Treating shin splints - you can do better
Shin splints are miserable. They attack one of the boniest, most splintery places in the entire anatomy.
This writing is for those who have already tried the typical ice, soft tissue massage, electric stimulation, activity modification, and anti-inflammatory drugs, only to find the splints remaining firmly in place when they resume the provocative activity, which is almost always running and jumping.
At that point, you probably tried to rectify the problem with something like this:
Dear Shin Splints, ...
Contrary to common belief, shin splints are not due to splintering of bone, but from the tendons of the lower leg muscles being repeatedly pulled from their insertion point on the tibia (the thicker lower leg bone). Shin splints are an inflammatory over-use condition due excessive tensile strain along the lower leg muscles. There's simply too much force, too often, for too long, or some combination of the these.
"Two weeks off" is common first-line medical advice. But you can't afford to waste that two weeks droning away on a stationary bike or [YAWN] elliptical trainer. Running through this problem without treating the root cause can easily progress to a tibial stress fracture. And let me tell you that no matter how badass your lower legs appear in their elaborate kinesiotape patterns, you're going to need more than two weeks to recover from a stress fracture.
Here are some suggestions on how to spend your two weeks off.
1. Be evaluated by a physical therapist who's trained in this area. Seriously. A detailed look at the strength and mobility of the trunk, hip, knee, ankle, and foot, isolated as well as how they work in combination, will usually reveal something contributing to the excessive strain on the lower leg. Analysis of running and jumping technique is invaluable.
Even if your personal trainer or athletic trainer has the knowledge to identify a portion of these, he or she probably doesn't have the time to assess much less correct the issues.
2. Along those lines, get strong in corrective exercises that target any identified poor movement patterns or other impairments. Most resistance exercise demands very little impact. A handful of low intensity foot/ankle mobility drills and light resistance work can be performed multiple times per day in order to increase the resiliency of the tissue for when you return to high intensity activities.
3. Give attention to your shoes. If you train regularly and intensely in shoes that were on sale at Kohls for $34.99, well, you get what you pay for. Serious athletes should not be training in random shoes made with materials fit for driving the kids to soccer practice. There's no substitute for quality shoes correctly fitted and suited for your foot type.

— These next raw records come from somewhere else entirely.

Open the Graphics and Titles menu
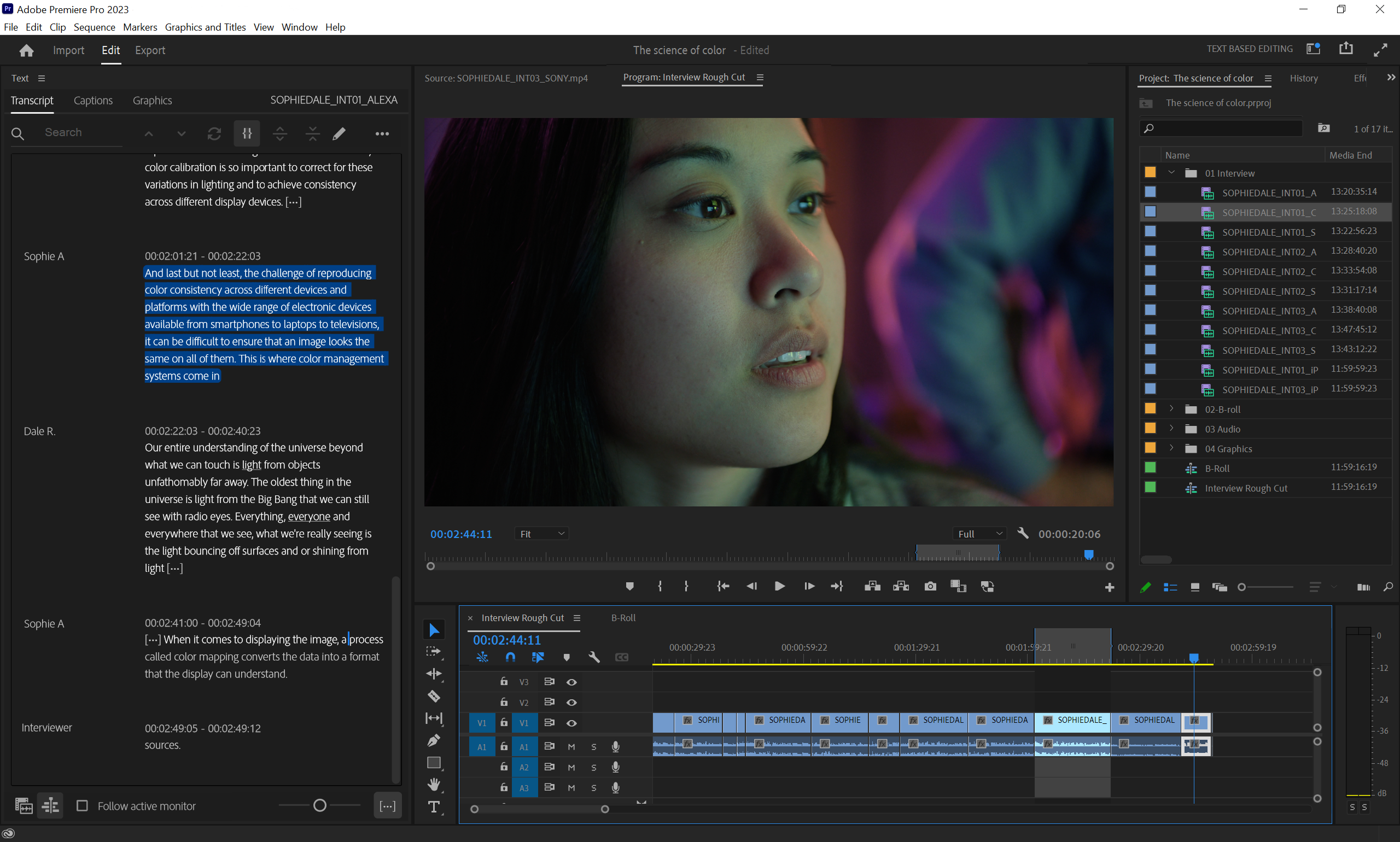coord(205,27)
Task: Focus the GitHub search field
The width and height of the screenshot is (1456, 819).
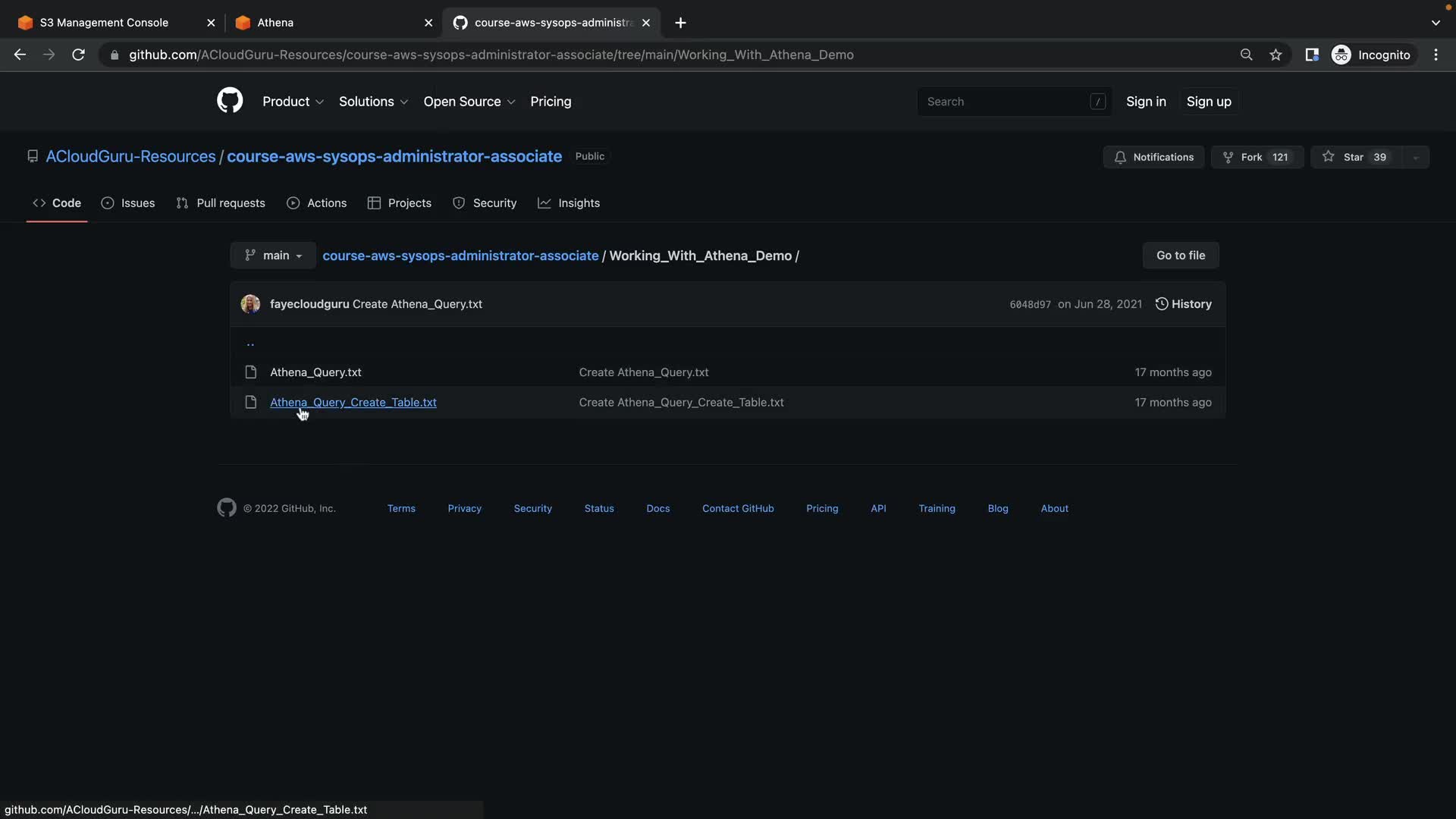Action: (1005, 102)
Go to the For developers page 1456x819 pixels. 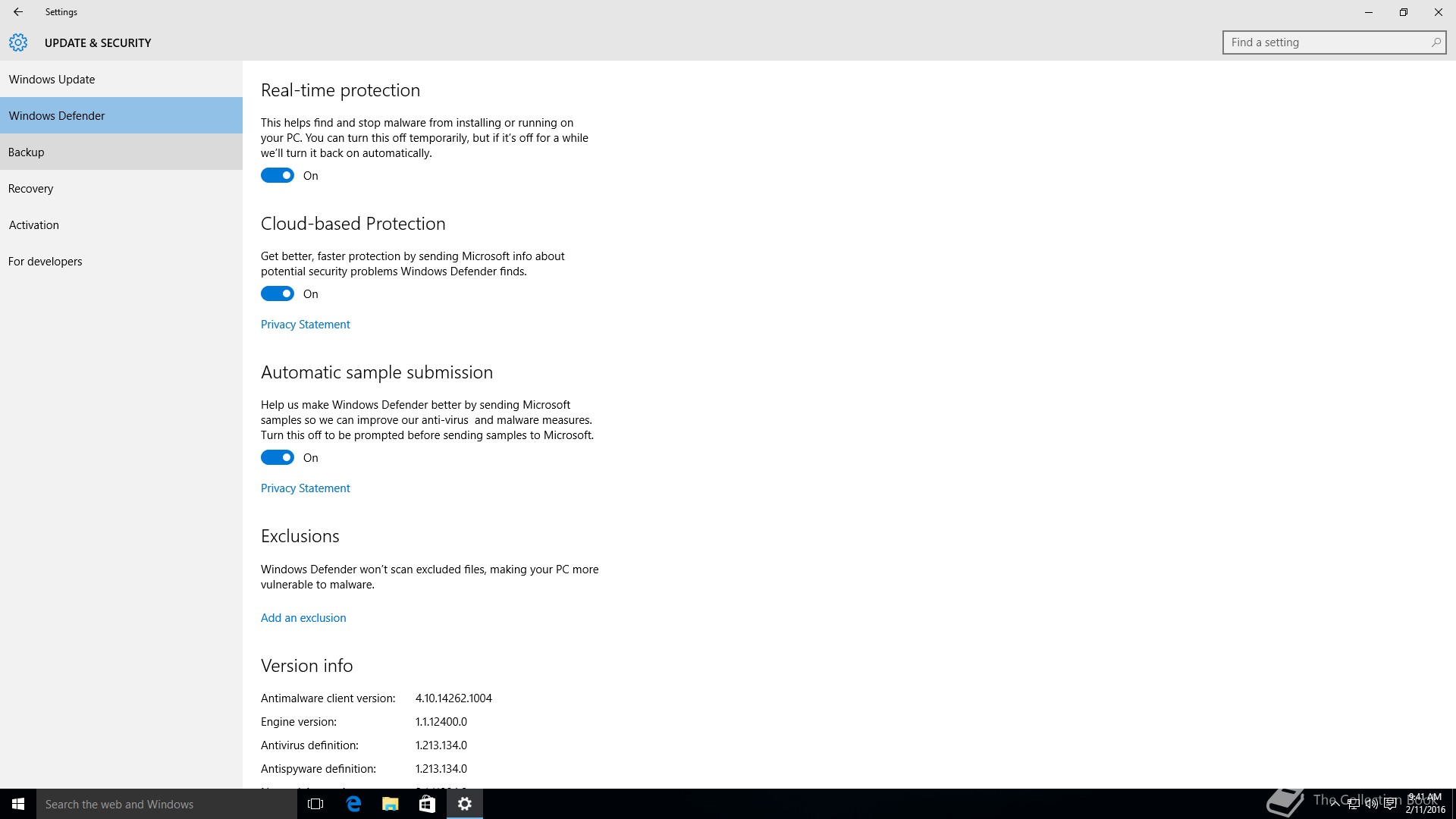(46, 262)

4. Orthotics (off-the-shelf or custom), braces, and taping techniques all hold great potential for decreasing the tensile strain demands of the involved muscles. It's difficult to say which of these may be best for any given individual, but we usually start with the least invasive and costly means and work from there as needed.
5. Return Gradually. Once your two weeks of "rest" are up, do not try to accomplish too much too quickly. That's likely a large portion of what got you into shin splints in the first place.
Keep careful tabs on distance, duration, and repetitions (that's foot contacts for jumpers etc.). Especially watch out for running on hard and graded surfaces. It's the down hill that kills, as well as the plod plod plodding, pounding along when the legs fatigue. This occurs relatively quickly for those who are generally deconditioned, especially if they are above ideal body mass.
I often advise clients to begin with some modified up-hill sprints, in grass if possible. Hill sprints are a semi-specific way to prepare the body for normal running, jumping, and cutting, with plenty of conditioning effect but far less impact.